In der zunehmenden Abschottung sieht Zurawski die Gefahr von gesellschaftlichen Konflikten und erinnert an die Unruhen in den französischen Banlieues vor ein paar Jahren. "Ich denke, dass sich so eine Verhärtung von Fronten vielleicht auch in einem sehr braven und konfliktscheuen Deutschland – was soziale Konflikte angeht – Bahn brechen könnte.“
Beim Breakdance entdecken Schüler ihre Gemeinsamkeiten
In dem Tanzraum mit Blick auf den Hamburger Hafen spielt die Herkunft – momentan jedenfalls – keine Rolle. Die beiden siebten Klassen aus Othmarschen und St. Pauli trainieren heute zum vierten Mal für ihren gemeinsamen Auftritt am Ende des 10-wöchigen Workshops. "Durch den gemeinsamen Kurs sollen die Jugendlichen lernen, aufeinander zuzugehen“, sagt die Gründerin des Vereins Crossover, Julia von Dohnanyi. Mit Erfolg: Die Schüler hier in Hamburg haben schnell gemerkt, dass sie viel mehr Gemeinsamkeiten als Unterschiede haben.

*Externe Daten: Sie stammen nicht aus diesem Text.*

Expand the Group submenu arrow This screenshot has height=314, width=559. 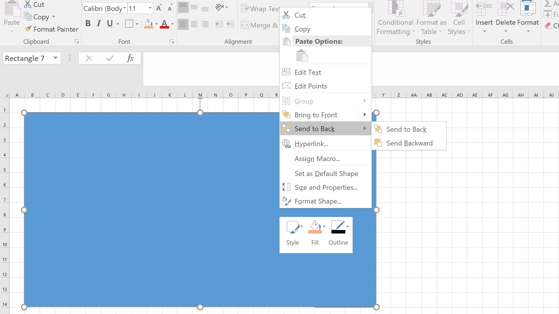pyautogui.click(x=364, y=101)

Wenn der Kurs in St. Pauli beendet ist, geht die Arbeit für "Crossover“ weiter. Bisher hat das Projekt bundesweit an mehr als 20 Schulen mit gut 5.000 Schülern gearbeitet. Langfristig will der Verein die jungen Menschen auch auf das Leben nach der Schulzeit vorbereiten, sagt Julia von Dohnanyi. Schließlich werde ihr Umgang dann auch nicht mehr zwingend nach Stadtteil, Einkommen oder Bildung vorsortiert.